▶ PROBLEM: Gather every line in the lines below that contains the word "Expand", and copy each one. Case counts.

------------

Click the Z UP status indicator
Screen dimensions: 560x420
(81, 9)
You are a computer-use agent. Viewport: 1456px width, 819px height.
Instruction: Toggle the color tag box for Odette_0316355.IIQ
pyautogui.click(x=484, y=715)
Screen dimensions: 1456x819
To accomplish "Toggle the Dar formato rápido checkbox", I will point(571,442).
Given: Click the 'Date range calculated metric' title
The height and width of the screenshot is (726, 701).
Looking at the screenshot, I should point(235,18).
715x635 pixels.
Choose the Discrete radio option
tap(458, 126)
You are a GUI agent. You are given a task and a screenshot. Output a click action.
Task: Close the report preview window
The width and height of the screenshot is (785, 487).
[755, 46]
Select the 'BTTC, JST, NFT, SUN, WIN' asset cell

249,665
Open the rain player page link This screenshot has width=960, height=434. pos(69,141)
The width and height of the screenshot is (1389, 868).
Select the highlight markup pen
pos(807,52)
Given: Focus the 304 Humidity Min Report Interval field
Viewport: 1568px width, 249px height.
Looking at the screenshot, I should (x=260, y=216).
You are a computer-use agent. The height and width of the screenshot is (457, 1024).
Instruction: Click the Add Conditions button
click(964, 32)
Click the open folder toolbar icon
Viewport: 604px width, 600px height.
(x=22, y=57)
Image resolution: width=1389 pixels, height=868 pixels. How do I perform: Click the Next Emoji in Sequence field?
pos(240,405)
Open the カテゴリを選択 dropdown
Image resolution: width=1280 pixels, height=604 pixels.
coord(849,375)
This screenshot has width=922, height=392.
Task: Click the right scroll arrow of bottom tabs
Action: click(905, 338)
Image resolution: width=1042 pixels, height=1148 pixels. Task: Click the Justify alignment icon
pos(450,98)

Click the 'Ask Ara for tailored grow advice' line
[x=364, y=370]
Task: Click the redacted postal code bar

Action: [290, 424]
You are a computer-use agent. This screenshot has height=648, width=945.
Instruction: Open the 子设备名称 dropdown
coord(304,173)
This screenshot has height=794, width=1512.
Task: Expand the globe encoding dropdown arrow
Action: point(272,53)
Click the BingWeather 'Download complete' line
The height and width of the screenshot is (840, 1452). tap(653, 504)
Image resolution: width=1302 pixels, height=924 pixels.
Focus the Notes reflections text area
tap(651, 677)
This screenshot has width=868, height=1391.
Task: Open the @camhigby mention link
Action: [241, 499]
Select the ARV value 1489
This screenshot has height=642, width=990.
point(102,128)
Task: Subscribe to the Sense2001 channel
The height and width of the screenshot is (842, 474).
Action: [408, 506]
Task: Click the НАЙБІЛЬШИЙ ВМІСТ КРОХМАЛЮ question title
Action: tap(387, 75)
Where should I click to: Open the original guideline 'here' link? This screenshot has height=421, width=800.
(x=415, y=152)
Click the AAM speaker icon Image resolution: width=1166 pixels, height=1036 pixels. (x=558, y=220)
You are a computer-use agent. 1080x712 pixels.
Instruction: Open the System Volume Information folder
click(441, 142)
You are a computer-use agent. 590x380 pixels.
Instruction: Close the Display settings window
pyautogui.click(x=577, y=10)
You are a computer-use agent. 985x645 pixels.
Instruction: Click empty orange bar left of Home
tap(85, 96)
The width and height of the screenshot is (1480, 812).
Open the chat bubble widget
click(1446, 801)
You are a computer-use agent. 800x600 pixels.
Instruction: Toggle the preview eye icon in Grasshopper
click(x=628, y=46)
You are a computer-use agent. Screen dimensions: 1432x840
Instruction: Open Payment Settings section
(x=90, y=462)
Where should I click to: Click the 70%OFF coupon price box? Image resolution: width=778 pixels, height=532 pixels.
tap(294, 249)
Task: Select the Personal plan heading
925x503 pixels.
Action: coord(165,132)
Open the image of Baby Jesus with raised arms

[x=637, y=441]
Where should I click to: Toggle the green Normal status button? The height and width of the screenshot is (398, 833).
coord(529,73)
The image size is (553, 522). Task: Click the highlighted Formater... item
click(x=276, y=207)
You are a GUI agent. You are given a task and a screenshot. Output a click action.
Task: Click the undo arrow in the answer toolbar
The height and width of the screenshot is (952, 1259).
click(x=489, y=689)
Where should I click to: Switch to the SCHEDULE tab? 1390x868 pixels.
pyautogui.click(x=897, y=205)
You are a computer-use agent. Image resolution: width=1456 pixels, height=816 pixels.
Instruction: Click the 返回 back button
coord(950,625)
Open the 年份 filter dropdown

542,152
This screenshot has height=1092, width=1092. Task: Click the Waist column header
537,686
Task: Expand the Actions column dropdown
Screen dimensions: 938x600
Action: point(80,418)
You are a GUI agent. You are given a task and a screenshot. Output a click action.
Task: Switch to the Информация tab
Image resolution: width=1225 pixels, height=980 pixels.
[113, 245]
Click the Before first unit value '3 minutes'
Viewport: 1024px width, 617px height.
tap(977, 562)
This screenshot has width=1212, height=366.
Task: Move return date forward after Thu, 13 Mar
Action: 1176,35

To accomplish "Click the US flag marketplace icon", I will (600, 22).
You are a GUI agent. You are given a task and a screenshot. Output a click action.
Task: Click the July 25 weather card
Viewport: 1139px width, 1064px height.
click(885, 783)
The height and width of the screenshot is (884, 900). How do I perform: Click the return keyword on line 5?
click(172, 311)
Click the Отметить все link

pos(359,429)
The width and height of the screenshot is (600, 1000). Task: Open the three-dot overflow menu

------------

▶ THE OUTPUT:
Task: Expand the globe encoding dropdown arrow
Task: Expand the Actions column dropdown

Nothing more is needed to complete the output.